Commentaire publié dans GHI - Mercredi 11.10.23
Nous sommes en pleines élections fédérales. Depuis 1987 (j’étais au Journal de Genève), ce sont mes dixièmes comme journaliste. Et comme citoyen votant, mes douzièmes. Eh bien croyez-moi, je ne me suis jamais autant passionné que cette année ! Vous connaissez ces mots magiques de René Char, « le désir demeuré désir », le choc de ces syllabes pourrait résumer mon bonheur à couvrir l’actualité politique. Non que je goûte la cuisine des officines, le micmac des états-majors, vraiment pas. Mais les enjeux, pour le pays ! Notre souveraineté, notre contrôle de l’immigration, nos assurances sociales (sans doute le sujet que j’ai le plus creusé, en quarante ans de métier), nos régimes de retraites, nos grands projets routiers et ferroviaires, nos relations avec l’Europe, nos finances fédérales, notre agriculture, notre industrie, notre système de formation, l’avenir de nos jeunes.
Jamais je ne me passionnerais autant pour ces sujets si je n’étais, comme tous les Suisses de plus de dix-huit ans, un citoyen actif. Pas question, comme chez nos amis français, de regarder le pouvoir d’en bas, sans avoir d’autre prise sur le destin que d’élire, tous les cinq ans. Comme s’il y avait, d’un côté, la caste politique, et de l’autre la masse de ceux qui les contemplent. En Suisse, le suffrage universel, ce qu’on appelle en grec le démos (le peuple qui vote), ne se contente pas d’élire, il intervient directement sur les thèmes. L’outil, incomparable, de l’initiative populaire, lui permet de concevoir lui-même un sujet, le lancer à l’approbation de cent mille signataires, puis à celle, un beau dimanche, du corps électoral tout entier. C’est totalement génial.

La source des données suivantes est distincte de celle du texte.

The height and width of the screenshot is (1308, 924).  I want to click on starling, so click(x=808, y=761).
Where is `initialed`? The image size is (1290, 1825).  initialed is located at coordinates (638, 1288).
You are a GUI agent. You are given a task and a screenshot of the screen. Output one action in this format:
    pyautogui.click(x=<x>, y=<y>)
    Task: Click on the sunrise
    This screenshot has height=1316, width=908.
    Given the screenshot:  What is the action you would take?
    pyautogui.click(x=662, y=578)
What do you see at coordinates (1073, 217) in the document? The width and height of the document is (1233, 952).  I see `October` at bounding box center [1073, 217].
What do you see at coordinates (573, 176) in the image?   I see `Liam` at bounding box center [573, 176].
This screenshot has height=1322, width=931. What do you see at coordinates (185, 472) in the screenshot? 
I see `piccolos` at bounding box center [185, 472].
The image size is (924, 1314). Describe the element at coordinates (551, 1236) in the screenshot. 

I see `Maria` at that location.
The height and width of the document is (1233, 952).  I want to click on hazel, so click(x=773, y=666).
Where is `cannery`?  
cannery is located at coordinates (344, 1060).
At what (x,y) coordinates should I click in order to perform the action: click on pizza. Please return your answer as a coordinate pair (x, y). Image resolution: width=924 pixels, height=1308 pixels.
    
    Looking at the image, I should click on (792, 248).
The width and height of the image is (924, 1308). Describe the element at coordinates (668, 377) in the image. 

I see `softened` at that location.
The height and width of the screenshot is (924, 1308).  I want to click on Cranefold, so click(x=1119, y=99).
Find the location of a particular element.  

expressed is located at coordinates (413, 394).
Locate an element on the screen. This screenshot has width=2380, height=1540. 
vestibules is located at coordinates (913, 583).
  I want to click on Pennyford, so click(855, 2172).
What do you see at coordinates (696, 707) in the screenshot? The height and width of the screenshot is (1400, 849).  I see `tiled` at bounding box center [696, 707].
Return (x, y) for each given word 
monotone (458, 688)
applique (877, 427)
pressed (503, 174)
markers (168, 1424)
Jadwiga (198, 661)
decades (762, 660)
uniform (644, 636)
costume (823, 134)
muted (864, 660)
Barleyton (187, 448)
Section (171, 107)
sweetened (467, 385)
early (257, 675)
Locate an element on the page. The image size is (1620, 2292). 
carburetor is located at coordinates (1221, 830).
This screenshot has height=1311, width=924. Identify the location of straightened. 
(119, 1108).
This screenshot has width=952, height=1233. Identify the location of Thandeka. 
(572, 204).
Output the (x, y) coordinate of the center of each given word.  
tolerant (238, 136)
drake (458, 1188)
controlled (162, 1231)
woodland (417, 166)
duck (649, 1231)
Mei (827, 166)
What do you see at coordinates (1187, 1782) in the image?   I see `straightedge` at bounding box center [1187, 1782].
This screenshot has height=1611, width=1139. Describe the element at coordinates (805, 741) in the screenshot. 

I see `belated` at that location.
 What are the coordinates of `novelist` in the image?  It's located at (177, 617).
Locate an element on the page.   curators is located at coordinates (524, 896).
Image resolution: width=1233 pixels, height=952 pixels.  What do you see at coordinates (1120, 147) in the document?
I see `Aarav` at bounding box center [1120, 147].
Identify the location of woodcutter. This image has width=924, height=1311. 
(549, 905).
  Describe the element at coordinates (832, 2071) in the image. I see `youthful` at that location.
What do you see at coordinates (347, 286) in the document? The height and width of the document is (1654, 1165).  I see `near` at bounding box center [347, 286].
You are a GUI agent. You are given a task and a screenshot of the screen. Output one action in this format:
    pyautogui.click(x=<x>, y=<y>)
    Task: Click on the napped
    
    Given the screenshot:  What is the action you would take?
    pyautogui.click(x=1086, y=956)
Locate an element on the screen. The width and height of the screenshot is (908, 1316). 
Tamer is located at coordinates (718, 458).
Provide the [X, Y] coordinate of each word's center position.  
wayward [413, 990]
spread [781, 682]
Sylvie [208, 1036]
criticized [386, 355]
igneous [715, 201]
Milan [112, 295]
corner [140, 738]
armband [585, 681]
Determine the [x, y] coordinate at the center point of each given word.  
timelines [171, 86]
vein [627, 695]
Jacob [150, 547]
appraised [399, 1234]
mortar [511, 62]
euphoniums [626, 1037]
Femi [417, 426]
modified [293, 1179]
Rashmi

Une élection fédérale, c’est la rencontre de deux paramètres : les thèmes, les personnes. Pour les premiers, des débats, tous les soirs. Pour les seconds, ces fameux Visages de Campagne que vous voyez défiler pendant deux mois. Là, l’aspect cérébral de la politique cède la place à l’incarnation. Je peux, le temps de six minutes, m’émerveiller de l’humain qui me fait face, tout en détestant ses idées. Je crois que tout journaliste politique doit se confronter, un jour ou l’autre, à ce paradoxe : on ne juge pas un homme ou une femme sur ses seules idées, mais sur la magie de sa personne, ses passions, son enthousiasme, son grain de folie. En cela, le journalisme me semble être un humanisme.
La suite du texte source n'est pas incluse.